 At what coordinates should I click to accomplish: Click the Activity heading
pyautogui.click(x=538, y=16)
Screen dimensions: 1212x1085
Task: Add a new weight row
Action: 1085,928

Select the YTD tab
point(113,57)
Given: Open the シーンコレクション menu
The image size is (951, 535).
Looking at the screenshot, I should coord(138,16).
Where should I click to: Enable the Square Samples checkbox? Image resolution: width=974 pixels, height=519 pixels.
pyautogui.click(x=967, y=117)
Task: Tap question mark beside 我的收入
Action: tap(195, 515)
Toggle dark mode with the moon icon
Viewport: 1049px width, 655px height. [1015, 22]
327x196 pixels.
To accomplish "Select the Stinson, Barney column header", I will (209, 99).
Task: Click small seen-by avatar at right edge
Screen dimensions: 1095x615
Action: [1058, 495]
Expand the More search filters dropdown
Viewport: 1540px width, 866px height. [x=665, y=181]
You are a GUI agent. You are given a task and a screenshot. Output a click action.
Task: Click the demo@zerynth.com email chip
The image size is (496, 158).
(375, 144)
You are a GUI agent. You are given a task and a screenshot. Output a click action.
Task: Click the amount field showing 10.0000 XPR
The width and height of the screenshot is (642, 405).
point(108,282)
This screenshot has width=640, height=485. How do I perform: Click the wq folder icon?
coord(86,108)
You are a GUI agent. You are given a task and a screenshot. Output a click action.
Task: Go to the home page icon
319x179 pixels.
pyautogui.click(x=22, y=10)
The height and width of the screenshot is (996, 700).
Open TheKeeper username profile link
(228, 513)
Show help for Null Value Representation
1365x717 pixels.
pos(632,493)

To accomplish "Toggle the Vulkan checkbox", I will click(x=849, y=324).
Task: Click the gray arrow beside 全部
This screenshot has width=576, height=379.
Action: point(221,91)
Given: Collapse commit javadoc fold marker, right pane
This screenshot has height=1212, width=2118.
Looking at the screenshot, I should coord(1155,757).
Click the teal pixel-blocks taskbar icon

▬▬▬

• What to do
Reproduce only the stretch from the line containing "327x196 pixels." through the line containing "pyautogui.click(x=22, y=10)", substituting "tap action" for every occurrence of "click action" and leaving everything else unchanged.

• Expected output
327x196 pixels.
To accomplish "Select the Stinson, Barney column header", I will (209, 99).
Task: Click small seen-by avatar at right edge
Screen dimensions: 1095x615
Action: [1058, 495]
Expand the More search filters dropdown
Viewport: 1540px width, 866px height. [x=665, y=181]
You are a GUI agent. You are given a task and a screenshot. Output a tap action.
Task: Click the demo@zerynth.com email chip
The image size is (496, 158).
(375, 144)
You are a GUI agent. You are given a task and a screenshot. Output a tap action.
Task: Click the amount field showing 10.0000 XPR
The width and height of the screenshot is (642, 405).
point(108,282)
This screenshot has width=640, height=485. How do I perform: Click the wq folder icon?
coord(86,108)
You are a GUI agent. You are given a task and a screenshot. Output a tap action.
Task: Go to the home page icon
319x179 pixels.
pyautogui.click(x=22, y=10)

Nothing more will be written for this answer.